Weather looks good next week, just a little cooler.
Probably start in about 5-6' in the mornings and  work shallower as it warms.


----------



## doomtrpr_z71 (Nov 9, 2017)

When I was down 4 weeks ago, the shorts were in 3ish ft, the keepers in 4-5 and once you hit 6 it was the dead sea.


----------



## notnksnemor (Nov 18, 2017)

Update----
Cold, windy mornings and nice afternoons. Bite didn't start until around noon each day.
Fished from Pepperfish Key south to Dallus Creek/bird rack north.
Trout were tight to the deeper holes, a few keepers, lots of shorts.
Blue fish were schooling and had a great time with many
2 - 4 pounders.
Got on some keeper sea bass one afternoon and put up a couple of baggies of filets.
Boats are already anchoring in the river channel.
I did get to see about an 8' tiger shark on the flats.


----------



## jimbo4116 (Nov 19, 2017)

NOTNKSNEMOR said:


> Update----
> Cold, windy mornings and nice afternoons. Bite didn't start until around noon each day.
> Fished from Pepperfish Key south to Dallus Creek/bird rack north.
> Trout were tight to the deeper holes, a few keepers, lots of shorts.
> ...



Did you go in Dallus?  Thinking about putting in there next week with the colder nights coming.


----------



## notnksnemor (Nov 19, 2017)

jimbo4116 said:


> Did you go in Dallus?  Thinking about putting in there next week with the colder nights coming.

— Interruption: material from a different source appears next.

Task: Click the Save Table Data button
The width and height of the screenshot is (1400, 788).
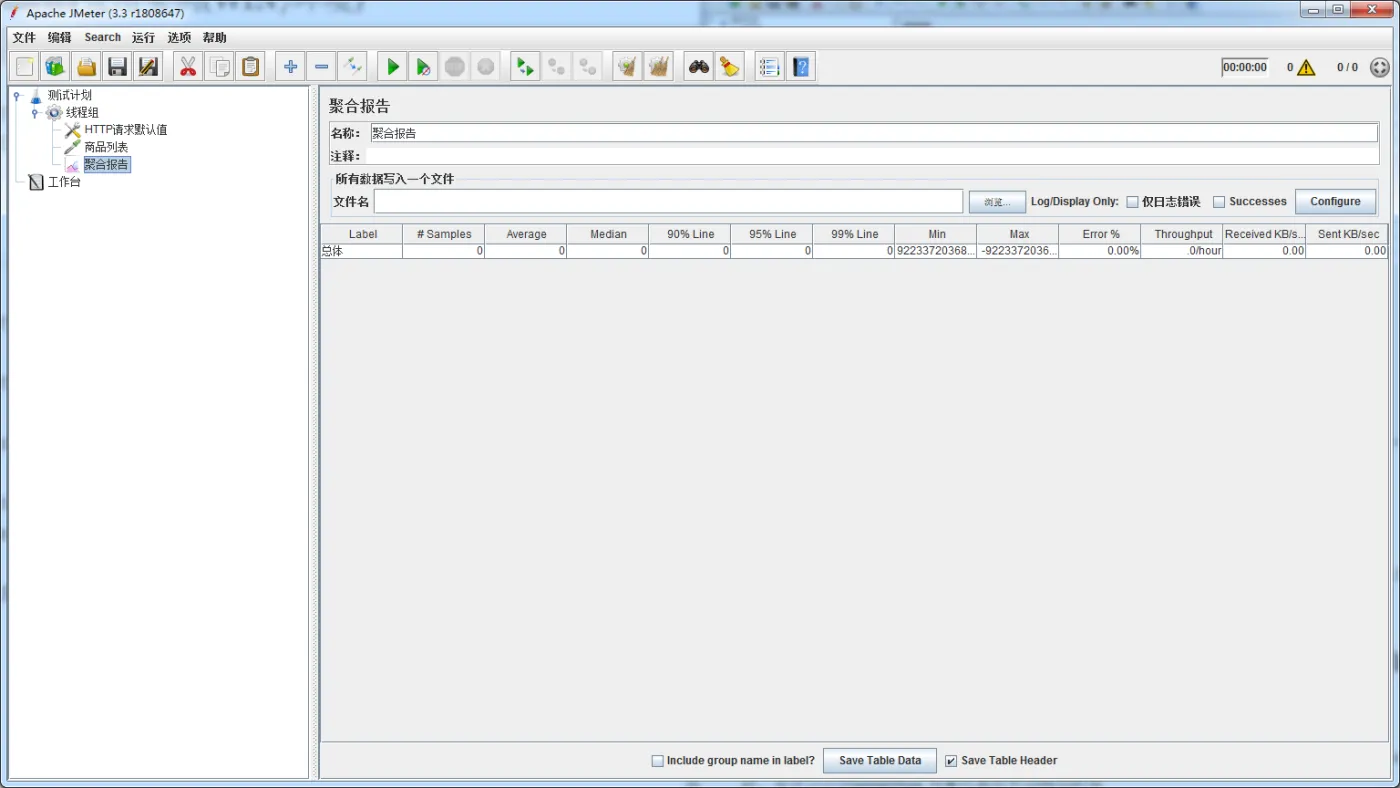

My boat won't get that skinny. I fished the channel out in the flats.
If you can get in the creek you should do good.
SeaHag guides were hitting Rocky Creek every day. Big trout, low numbers.


----------



## jimbo4116 (Nov 20, 2017)

NOTNKSNEMOR said:


> My boat won't get that skinny. I fished the channel out in the flats.
> If you can get in the creek you should do good.
> SeaHag guides were hitting Rocky Creek every day. Big trout, low numbers.



I put in at the landing on the creek.  15 Ft. jon boat.  Still have to catch the tide.  Thanks for the info.


----------



## notnksnemor (Nov 20, 2017)

jimbo4116 said:


> I put in at the landing on the creek.  15 Ft. jon boat.  Still have to catch the tide.  Thanks for the info.



Good luck.
Post up how you do.


----------



## doomtrpr_z71 (Nov 27, 2017)

I'm heading down Friday, looks like great weather.


----------